Next 2 weeks may help, harm soybeans
Crops require moisture for above average yield
Local experts say the next two weeks could determine if soybean crops receive an above average yield this year.
"If we are going to get rain, it's going to be a good crop of soybeans," said Brian Blount, the executive director of United States Department of Agriculture Farm Service Agencies that cover Barry and Lawrence counties. "We usually get 30 [to] 40 bushels an acre. But, I was told that if we don't get some rain in the next week or two, we might not get that good of a crop."
The area is starting to get dry now, which is an issue, said Tim Schnakenberg, the University of Missouri Extension's regional agronomy specialist for Barry, Christian, Greene, Lawrence, Stone and Taney counties. Soybeans still need some rain to fill in their pods to make that crop. But so far, Schnakenberg thinks the area looks good.
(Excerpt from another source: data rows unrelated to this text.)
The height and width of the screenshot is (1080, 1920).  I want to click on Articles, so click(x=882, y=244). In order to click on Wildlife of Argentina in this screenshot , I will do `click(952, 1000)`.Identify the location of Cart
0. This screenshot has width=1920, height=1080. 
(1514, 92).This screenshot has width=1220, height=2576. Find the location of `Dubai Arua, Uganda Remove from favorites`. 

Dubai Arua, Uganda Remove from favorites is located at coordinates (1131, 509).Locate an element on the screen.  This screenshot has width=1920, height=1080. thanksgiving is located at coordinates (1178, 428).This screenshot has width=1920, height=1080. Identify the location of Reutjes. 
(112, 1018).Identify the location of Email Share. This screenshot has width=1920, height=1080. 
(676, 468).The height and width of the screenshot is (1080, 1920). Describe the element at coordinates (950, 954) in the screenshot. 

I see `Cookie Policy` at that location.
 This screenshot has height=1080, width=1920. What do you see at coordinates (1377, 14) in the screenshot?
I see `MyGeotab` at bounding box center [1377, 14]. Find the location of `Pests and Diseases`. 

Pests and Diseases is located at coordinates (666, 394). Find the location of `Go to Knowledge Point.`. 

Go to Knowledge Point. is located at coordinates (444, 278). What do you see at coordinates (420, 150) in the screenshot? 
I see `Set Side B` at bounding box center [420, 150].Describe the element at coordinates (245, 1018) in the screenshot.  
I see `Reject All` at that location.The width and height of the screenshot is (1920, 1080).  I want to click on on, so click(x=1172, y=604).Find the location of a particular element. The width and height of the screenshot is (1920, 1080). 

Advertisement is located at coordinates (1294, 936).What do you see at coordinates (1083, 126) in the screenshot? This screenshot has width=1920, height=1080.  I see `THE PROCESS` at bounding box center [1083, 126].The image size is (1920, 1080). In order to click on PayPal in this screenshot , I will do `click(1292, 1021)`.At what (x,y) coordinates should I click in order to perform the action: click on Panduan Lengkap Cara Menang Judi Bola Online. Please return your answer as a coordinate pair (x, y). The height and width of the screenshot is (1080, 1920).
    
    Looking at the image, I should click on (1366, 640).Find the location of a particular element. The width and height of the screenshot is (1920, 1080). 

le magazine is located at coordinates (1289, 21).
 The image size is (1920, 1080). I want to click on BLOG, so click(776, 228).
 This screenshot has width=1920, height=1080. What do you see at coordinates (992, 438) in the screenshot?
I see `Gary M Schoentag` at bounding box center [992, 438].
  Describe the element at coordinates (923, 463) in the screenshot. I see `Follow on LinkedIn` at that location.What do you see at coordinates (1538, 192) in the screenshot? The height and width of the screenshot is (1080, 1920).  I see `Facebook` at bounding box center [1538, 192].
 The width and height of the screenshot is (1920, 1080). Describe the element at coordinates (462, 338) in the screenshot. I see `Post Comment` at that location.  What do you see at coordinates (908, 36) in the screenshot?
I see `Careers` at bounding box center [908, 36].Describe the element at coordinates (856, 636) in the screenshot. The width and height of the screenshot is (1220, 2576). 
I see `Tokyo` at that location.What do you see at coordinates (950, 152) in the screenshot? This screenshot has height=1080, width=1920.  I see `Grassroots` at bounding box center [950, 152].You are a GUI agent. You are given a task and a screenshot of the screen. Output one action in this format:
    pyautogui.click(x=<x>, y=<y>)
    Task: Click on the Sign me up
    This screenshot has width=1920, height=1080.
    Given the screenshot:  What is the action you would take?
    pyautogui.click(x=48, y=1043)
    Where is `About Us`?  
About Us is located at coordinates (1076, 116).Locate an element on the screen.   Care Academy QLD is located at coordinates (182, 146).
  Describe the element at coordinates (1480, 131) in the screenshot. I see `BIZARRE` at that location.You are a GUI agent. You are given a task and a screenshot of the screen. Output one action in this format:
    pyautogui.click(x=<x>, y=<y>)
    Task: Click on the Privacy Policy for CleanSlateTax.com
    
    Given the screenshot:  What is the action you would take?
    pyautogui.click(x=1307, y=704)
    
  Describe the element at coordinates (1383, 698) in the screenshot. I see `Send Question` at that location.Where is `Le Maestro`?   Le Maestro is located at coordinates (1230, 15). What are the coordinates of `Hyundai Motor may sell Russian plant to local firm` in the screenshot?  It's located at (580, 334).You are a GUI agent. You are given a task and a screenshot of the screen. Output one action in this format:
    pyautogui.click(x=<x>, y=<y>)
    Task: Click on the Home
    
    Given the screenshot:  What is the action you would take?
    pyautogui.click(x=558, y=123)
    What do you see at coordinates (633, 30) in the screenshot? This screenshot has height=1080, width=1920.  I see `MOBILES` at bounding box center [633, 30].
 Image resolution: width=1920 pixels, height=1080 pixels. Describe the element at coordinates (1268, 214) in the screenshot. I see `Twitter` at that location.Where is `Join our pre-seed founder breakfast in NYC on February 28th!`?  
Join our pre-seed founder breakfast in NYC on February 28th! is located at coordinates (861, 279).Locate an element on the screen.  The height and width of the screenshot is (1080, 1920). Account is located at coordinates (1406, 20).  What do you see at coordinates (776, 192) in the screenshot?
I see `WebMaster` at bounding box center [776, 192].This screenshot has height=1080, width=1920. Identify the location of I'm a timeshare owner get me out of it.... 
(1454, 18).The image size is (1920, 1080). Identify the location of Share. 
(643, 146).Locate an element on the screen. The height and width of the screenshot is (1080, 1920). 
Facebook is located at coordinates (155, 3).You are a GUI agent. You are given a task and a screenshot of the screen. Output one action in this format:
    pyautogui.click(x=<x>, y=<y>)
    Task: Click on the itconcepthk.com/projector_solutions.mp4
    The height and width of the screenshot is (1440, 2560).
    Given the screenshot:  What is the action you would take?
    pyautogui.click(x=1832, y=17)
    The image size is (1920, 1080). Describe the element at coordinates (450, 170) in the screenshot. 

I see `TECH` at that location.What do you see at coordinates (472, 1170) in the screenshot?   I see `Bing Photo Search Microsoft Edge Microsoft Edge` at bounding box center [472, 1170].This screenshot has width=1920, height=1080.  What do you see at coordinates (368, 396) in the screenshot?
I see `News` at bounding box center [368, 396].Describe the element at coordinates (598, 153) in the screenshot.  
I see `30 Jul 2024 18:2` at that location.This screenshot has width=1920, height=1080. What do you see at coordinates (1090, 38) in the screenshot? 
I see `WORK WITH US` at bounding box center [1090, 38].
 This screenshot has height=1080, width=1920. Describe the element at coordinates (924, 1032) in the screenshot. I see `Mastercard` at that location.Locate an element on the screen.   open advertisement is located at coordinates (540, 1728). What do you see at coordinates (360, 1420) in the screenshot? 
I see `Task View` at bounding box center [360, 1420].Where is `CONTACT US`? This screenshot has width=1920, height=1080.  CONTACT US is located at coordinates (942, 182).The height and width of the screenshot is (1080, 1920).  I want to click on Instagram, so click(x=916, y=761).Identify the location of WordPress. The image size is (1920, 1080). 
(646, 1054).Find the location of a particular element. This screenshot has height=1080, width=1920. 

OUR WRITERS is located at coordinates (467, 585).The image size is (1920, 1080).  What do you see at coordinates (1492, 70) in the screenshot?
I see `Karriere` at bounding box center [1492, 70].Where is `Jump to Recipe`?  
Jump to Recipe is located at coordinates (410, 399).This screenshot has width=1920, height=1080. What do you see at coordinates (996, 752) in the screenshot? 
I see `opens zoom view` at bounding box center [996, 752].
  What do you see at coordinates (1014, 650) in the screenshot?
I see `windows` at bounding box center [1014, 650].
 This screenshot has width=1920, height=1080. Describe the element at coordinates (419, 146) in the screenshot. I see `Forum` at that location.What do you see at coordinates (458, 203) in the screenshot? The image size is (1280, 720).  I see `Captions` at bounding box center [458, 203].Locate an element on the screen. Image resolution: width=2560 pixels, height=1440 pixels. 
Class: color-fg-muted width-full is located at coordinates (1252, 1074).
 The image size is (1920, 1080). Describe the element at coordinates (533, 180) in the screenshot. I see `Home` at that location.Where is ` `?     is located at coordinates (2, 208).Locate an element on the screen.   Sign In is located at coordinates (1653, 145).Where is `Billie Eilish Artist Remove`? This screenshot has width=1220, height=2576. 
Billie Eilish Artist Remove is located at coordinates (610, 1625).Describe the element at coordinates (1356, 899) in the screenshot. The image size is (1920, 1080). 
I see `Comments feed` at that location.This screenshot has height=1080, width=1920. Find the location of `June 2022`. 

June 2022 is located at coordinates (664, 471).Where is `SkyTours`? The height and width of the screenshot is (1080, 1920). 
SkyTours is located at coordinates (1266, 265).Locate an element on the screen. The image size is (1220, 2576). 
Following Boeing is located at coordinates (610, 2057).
Curtis Schallert, 62, who farms about 275 acres of soybeans west of Purdy, said in the next 45 days, area soybeans must depend on moisture.
"A year ago, we got 14 inches of rain the latter part of July and August, and [the soybeans] looked real good, then it turned hot and dry like it did this year, and we had below average yields," Schallert said
Michael Henbest, 61, who farms 600 acres of soybeans in the Cassville area, said he yields about 40 bushels per acre when he plants soybeans. He did not plant any soybeans the previous two years.
His early and double crop beans look good, he said. He plants early soybeans around Memorial Day and double crop soybeans around July, and he harvests both of them around November.
Henbest said he averages three or four beans per pod if the soybeans receive enough moisture. But, if the weather is hot and dry, he would average two beans per pod.